Fermented skincare has grown significantly in popularity, borrowing credibility from the well-established science of fermented foods for gut health. The ingredient category is real and has some genuine advantages, but the blanket claim that “fermented is better” requires more nuance than marketing usually provides.
What fermentation does to an ingredient
Fermentation is a metabolic process in which microorganisms, bacteria, yeasts, or fungi, break down organic compounds. In food, this produces acids (lactic acid in yogurt, acetic acid in vinegar) that preserve and transform the original material. In skincare ingredient production, fermentation of plant extracts or other substrates creates a transformed product with different chemical characteristics from the original.
The key changes that fermentation can produce in a skincare ingredient include:
- Breaking large molecules into smaller ones. Large molecular weight compounds often cannot penetrate the skin barrier effectively. Fermentation can pre-digest these into smaller fragments with better bioavailability. This is most relevant for compounds like hyaluronic acid (fermentation produces lower molecular weight versions that may penetrate more deeply), soy isoflavones, and certain plant polysaccharides.
- Increasing the concentration of specific active compounds. Some fermentation processes enrich the concentration of the most biologically active compounds by converting precursors or concentrating through selective metabolism.
- Generating new compounds not present in the original material. The metabolic activity of fermenting organisms produces postbiotics (metabolites of probiotic activity), including organic acids, enzymes, and short-chain fatty acids, that have independent skin benefits.
- Improving stability of otherwise unstable actives. Fermentation can modify compounds into more stable forms that maintain activity longer in a formula.
Specific fermented ingredients with evidence
Fermented rice (Saccharomyces/rice ferment filtrate) has been used in Japanese skincare for centuries, notably by geisha who reportedly used the fermented rice water from sake production on their skin. More recent research has examined the chemistry: fermented rice water contains kojic acid (a well-documented tyrosinase inhibitor for brightening), ferulic acid, and various organic acids that collectively improve skin tone, texture, and hydration. A 2010 study in the International Journal of Cosmetic Science confirmed brightening and anti-inflammatory effects from sake ferment filtrate.
Fermented soy (Lactobacillus fermented soybean extract) has evidence for improved isoflavone bioavailability. Soy isoflavones have phytoestrogen activity that may support collagen synthesis in post-menopausal skin. Fermentation cleaves the glucoside forms of isoflavones (which are poorly absorbed) into their active aglycone forms (genistein, daidzein), which have better skin penetration. A 2004 paper in the Archives of Dermatological Research showed that fermented soy improved skin firmness and hydration in a 12-week study.
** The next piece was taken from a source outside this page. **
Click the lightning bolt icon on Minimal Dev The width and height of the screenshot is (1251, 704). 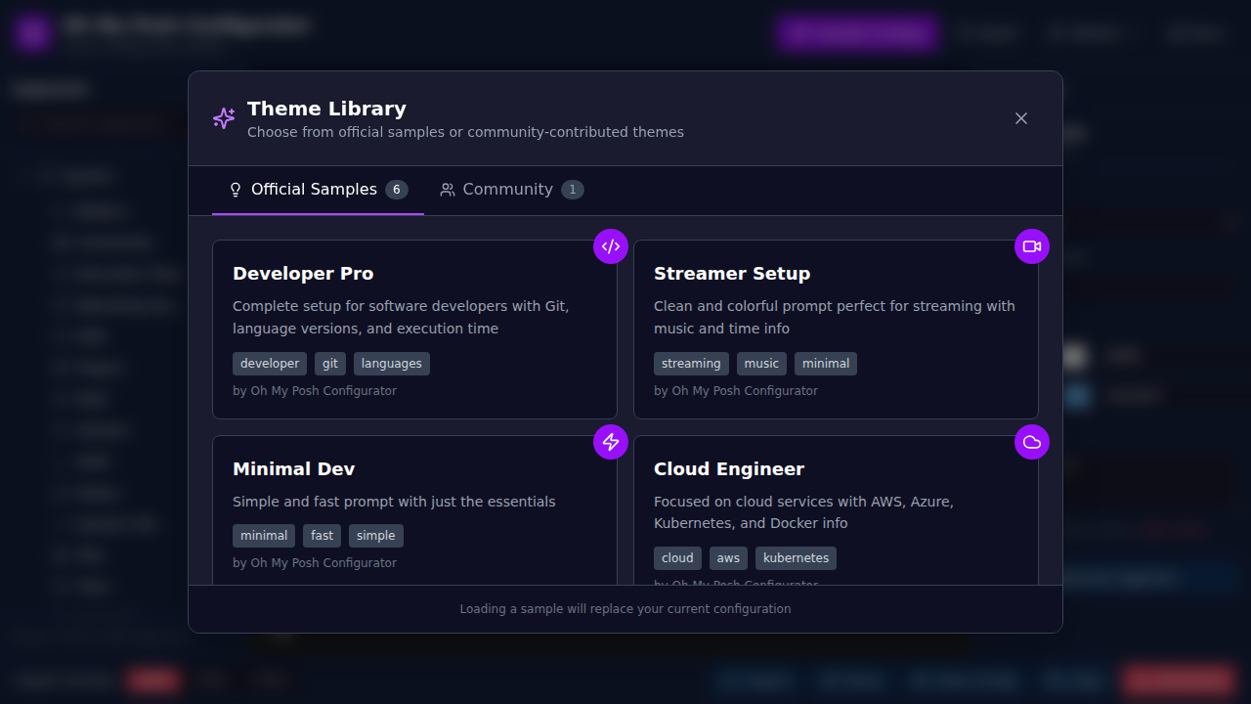[611, 442]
Lactobacillus-fermented plant extracts (green tea, barley, oat) are used in several skin microbiome-supportive formulations. The fermentation process transforms the plant actives and also introduces postbiotic compounds that may support the skin microbiome environment, reducing dysbiosis-related inflammation.
Galactomyces ferment filtrate, derived from the fermentation of Aspergillus galactomyces yeast on sugars, is one of the most commonly used fermented ingredients in Korean skincare formulations. Research published in the British Journal of Dermatology found that galactomyces filtrate improved skin texture, brightness, and reduced pore appearance over 12 weeks. The active mechanism involves several compounds including vitamins, minerals, and enzymes produced during fermentation.
The microbiome connection
Beyond the transformed plant actives, fermented skincare ingredients often contain postbiotics: the metabolic by-products of fermentation including lactic acid, acetic acid, bacteriocins, and exopolysaccharides. These compounds interact with the skin microbiome. Lactic acid from fermentation is both a mild AHA exfoliant and a substrate that can feed skin’s commensal Lactobacillus bacteria. Some research suggests these postbiotics support a more balanced skin microbiome, which is particularly relevant for acne-prone, rosacea-affected, and eczema-prone skin where dysbiosis is implicated in the condition.
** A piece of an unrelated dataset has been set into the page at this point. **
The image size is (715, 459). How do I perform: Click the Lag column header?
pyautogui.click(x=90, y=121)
When “fermented” is genuinely better
Fermentation adds value when the original compound has a bioavailability problem (high molecular weight, poor skin penetration) that fermentation solves. It also adds value when the fermentation process specifically concentrates or creates the most active form of a compound. And for any formula designed to support the skin microbiome, fermented ingredients with their accompanying postbiotic content have a specific rationale.
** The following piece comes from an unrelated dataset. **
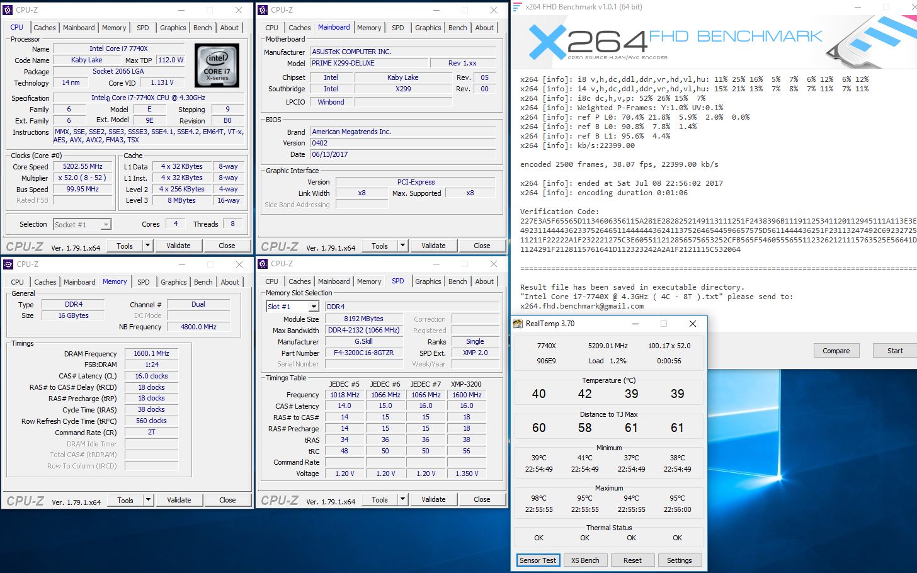
Task: Click the x264 FHD Benchmark title bar icon
Action: click(x=517, y=7)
When “fermented” is mostly marketing
If the original extract already has good skin penetration and bioavailability, fermentation does not necessarily improve it. And if a product claims fermented ingredients on the front label while the fermented extract is listed near the bottom of the ingredient list (very low concentration), the fermentation benefit is present only in name. The concentration still matters, fermented or otherwise.
Check whether the brand provides any information on what the fermentation process specifically does to the ingredient in question. A brand that can explain the mechanism (smaller molecular weight, increased specific compound concentration, postbiotic content) is making a more substantiated claim than one that simply labels an ingredient as “fermented” for the positive association.